▶ [Information shown]
Content starts

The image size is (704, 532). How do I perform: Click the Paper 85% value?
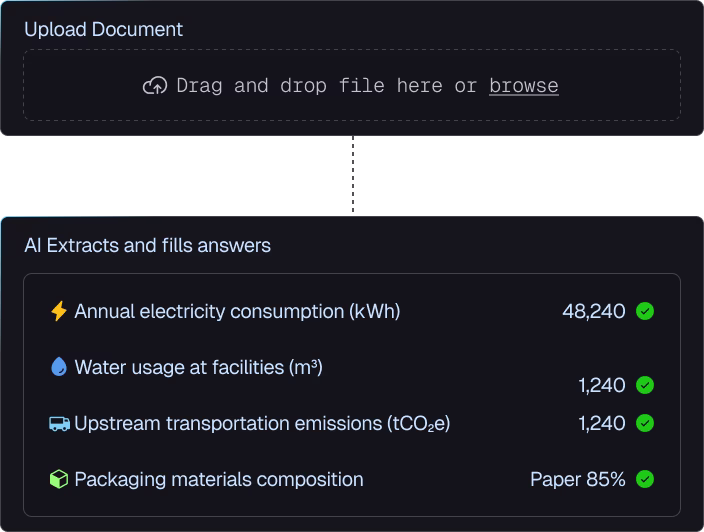click(x=578, y=479)
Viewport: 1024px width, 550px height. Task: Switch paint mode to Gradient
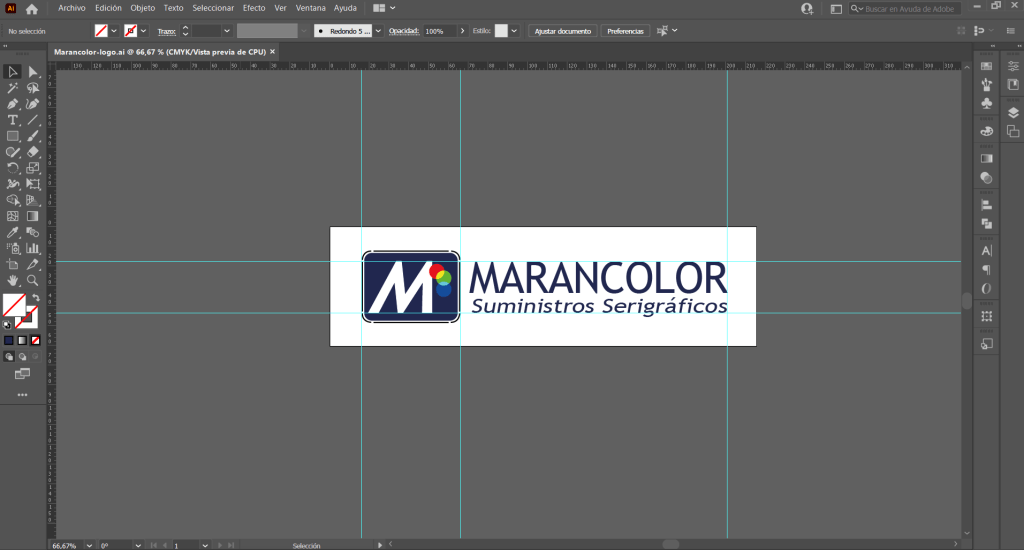point(23,340)
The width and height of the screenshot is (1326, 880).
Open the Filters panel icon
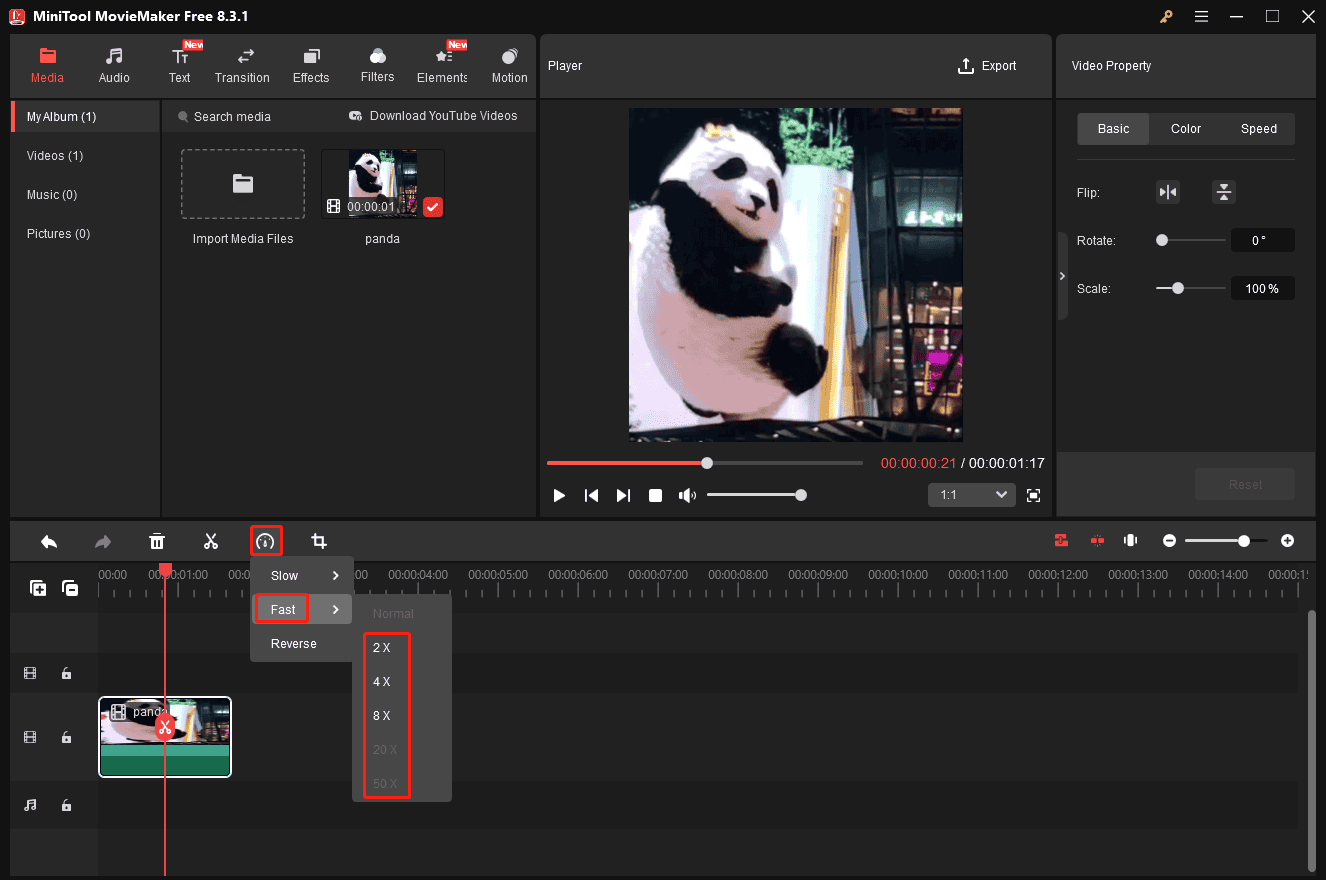point(377,65)
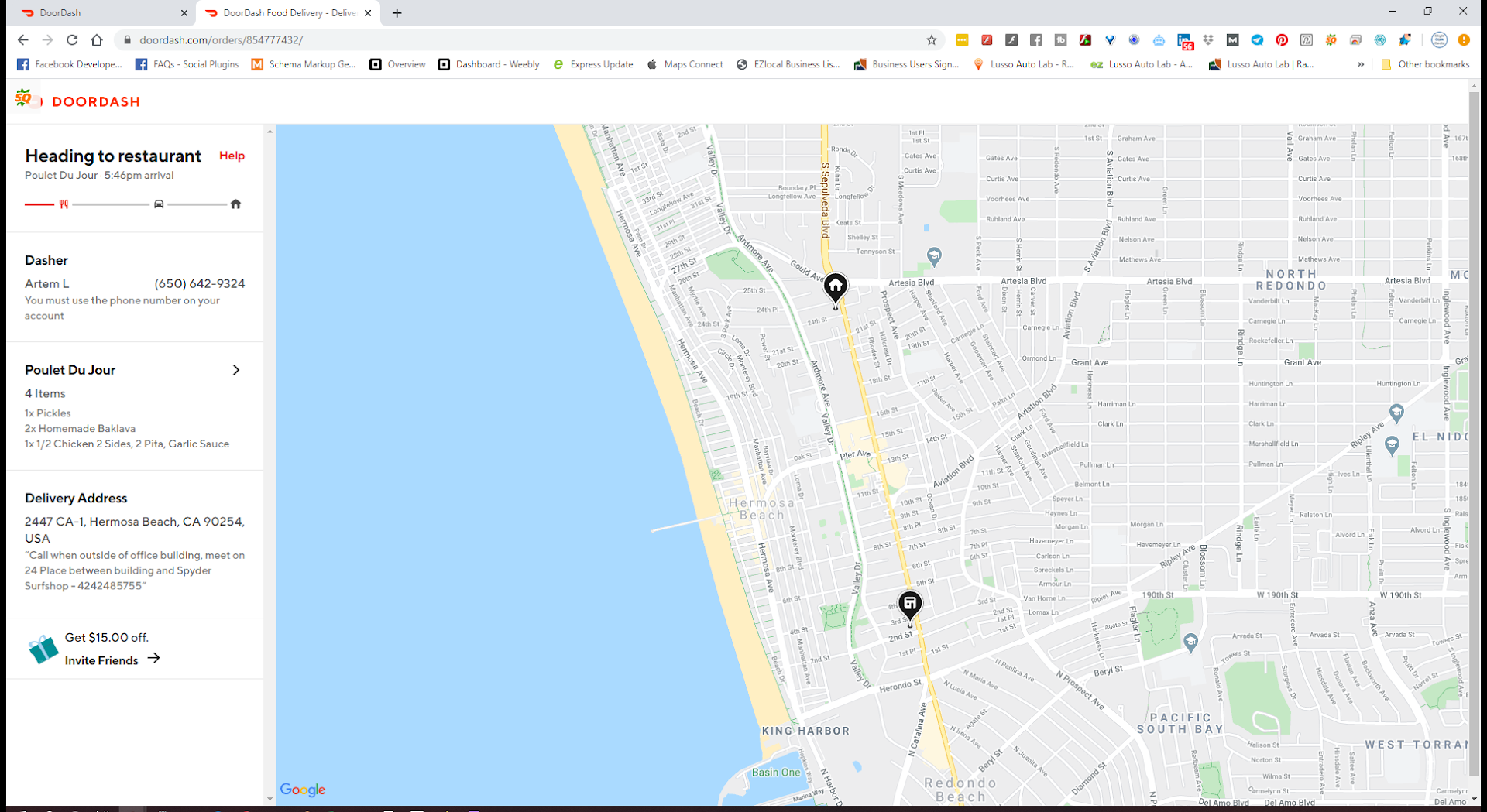Click the home destination pin on map

coord(835,287)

Content ends

▶ [The problem] Once the pictures are removed, return the entries exactly as they stand.

▶ [Solution for this task]
The image size is (704, 532). How do I perform: Click the Paper 85% value?
click(x=578, y=479)
Viewport: 1024px width, 550px height. Task: Switch paint mode to Gradient
point(23,340)
The width and height of the screenshot is (1326, 880).
Open the Filters panel icon
point(377,65)
Click the home destination pin on map

coord(835,287)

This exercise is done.